Roadkill may also reduce the wildlife population densities and harm the survival probabilities of local population. The deaths related to traffic collisions have contributed to the decline of species like the Eurasian badger and the Florida panther. In Brazil alone, the giant anteaters have been severely devastated by roadkill. Since 2013, road ecologists have discovered 124 anteaters roadkill out of an estimated global population of 5,000.
Roads: Development vs Environment?
Now that the developed countries have benefited from the infrastructure afforded by road access, should they now impose a restriction on developing nations to curtail road construction and continue to survive with decreased accessibility and connections?
Regardless of whether we are prepared or not, massive road networks and new routes are coming. Many of the geographical areas slated for massive road networks also host our planet’s most intact habitat, e.g., the Peruvian Amazon. Even with the fiercest protests and activism, roads are highly likely to be built since they significantly improve the infrastructure of the country and lead to sustained, multiplying benefits.
Are we then doomed to accept the wildlife destruction and ecological devastation that accompany the construction of roads, particularly in ecologically dense environments?
Wildlife crossings: reducing fragmentation and roadkill near highways
The current solution for minimising the frequency of roadkill and reducing the impact of fragmentation is to install wildlife crossings across highways and roads. These are a network of underpasses and bridges that allow animals to either pass above or below roadways. In Singapore, overpasses have been erected to allow for pangolins to pass over roads unscathed. In Canada’s Banff National Park, a series of roadside fencing, underpasses and overpasses have reduced roadkill by more than 80% and permitted more than 200,000 traversals by creatures.
Watch this video on YouTube to learn more: “Wildlife crossings stop roadkill. Why aren’t there more?”

* _Exercise task_
Could you write out the passage on roads and wildlife again, starting with "Roads: Development vs" and going on through "accessibility and connections?", with "emerging economies" substituted for "developing nations"?

[Part of a data file]

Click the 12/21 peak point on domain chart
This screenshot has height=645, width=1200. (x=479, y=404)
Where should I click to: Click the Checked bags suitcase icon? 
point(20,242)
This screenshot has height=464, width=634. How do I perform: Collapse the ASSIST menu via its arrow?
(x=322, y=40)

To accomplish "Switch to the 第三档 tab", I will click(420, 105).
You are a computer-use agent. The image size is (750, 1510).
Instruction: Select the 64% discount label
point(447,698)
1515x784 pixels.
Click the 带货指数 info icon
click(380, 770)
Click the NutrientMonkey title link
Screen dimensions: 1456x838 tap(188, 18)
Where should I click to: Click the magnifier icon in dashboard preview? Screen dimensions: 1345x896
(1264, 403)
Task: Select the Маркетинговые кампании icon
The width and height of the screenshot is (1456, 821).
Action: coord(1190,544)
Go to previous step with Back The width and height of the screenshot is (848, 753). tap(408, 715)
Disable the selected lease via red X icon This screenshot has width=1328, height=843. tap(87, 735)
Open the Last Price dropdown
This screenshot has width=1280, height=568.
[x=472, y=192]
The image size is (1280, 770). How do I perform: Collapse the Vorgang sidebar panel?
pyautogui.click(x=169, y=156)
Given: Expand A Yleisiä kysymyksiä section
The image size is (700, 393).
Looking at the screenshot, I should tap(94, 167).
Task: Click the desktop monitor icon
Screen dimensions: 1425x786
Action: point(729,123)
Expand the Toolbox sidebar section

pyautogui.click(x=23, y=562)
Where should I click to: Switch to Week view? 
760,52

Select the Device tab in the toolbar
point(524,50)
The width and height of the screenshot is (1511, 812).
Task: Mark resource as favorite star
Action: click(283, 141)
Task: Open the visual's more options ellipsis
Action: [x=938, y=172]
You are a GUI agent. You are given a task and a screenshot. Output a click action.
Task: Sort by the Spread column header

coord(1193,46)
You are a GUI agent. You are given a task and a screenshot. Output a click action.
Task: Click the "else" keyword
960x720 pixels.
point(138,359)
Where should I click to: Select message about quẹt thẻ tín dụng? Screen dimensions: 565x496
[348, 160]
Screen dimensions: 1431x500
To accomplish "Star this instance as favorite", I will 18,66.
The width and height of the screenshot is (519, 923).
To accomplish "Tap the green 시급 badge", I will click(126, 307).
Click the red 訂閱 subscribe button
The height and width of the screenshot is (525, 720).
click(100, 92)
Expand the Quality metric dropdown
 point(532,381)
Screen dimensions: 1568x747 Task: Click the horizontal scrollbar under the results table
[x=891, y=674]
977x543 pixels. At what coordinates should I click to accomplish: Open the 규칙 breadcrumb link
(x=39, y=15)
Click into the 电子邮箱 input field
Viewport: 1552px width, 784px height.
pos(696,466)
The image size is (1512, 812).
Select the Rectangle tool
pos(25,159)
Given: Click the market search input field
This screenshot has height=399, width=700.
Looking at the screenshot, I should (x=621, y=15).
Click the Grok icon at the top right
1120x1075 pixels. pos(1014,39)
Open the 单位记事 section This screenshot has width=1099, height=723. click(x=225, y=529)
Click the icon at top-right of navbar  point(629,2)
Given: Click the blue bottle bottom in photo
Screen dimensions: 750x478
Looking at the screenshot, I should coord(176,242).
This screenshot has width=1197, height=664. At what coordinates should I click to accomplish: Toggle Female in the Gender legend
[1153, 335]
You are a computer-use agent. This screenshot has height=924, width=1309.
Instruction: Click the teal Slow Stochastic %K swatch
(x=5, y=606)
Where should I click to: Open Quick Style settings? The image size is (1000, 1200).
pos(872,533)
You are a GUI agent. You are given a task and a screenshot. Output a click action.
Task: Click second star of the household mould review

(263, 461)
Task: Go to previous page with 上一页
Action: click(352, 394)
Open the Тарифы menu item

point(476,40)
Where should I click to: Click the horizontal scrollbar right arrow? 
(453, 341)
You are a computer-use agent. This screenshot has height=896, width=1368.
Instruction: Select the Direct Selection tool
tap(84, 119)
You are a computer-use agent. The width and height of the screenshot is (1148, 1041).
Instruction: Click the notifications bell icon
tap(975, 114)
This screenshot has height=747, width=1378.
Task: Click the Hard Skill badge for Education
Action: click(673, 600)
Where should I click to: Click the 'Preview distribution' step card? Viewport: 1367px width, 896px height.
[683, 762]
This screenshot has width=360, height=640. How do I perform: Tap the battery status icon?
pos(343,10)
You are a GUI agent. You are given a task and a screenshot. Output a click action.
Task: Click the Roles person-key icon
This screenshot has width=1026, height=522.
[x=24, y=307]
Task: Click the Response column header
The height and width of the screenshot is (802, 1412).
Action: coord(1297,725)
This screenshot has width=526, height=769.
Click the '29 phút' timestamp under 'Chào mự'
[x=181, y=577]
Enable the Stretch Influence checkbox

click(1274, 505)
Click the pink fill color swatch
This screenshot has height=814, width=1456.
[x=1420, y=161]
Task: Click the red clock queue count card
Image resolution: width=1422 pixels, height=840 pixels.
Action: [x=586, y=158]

* _Solution to this problem_
Roads: Development vs Environment?
Now that the developed countries have benefited from the infrastructure afforded by road access, should they now impose a restriction on emerging economies to curtail road construction and continue to survive with decreased accessibility and connections?